Source data
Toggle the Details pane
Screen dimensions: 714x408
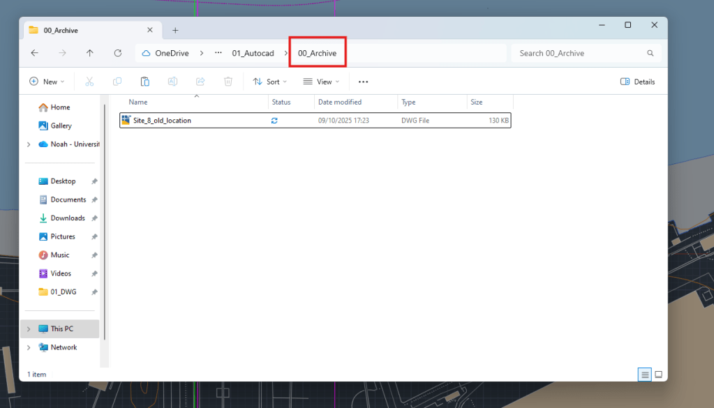pos(637,82)
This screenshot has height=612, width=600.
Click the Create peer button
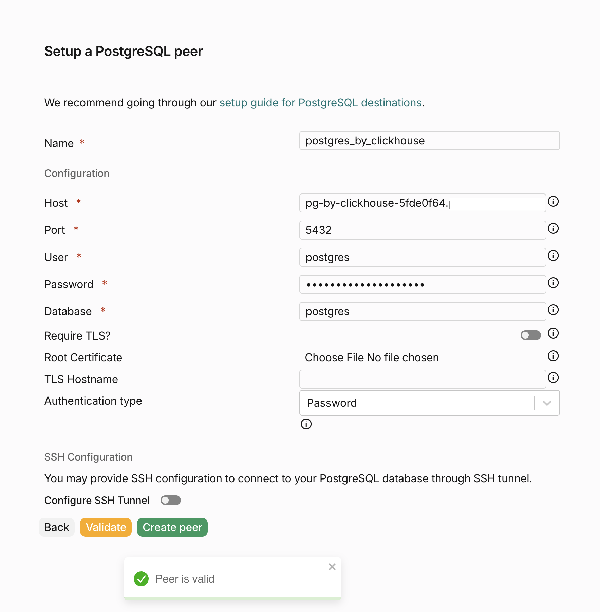coord(172,527)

• **Written task**: Print every line of the records above word for word, leaving out the pictures.

• **Solution**:
Toggle the Details pane
Screen dimensions: 714x408
pos(637,82)
This screenshot has height=612, width=600.
Click the Create peer button
coord(172,527)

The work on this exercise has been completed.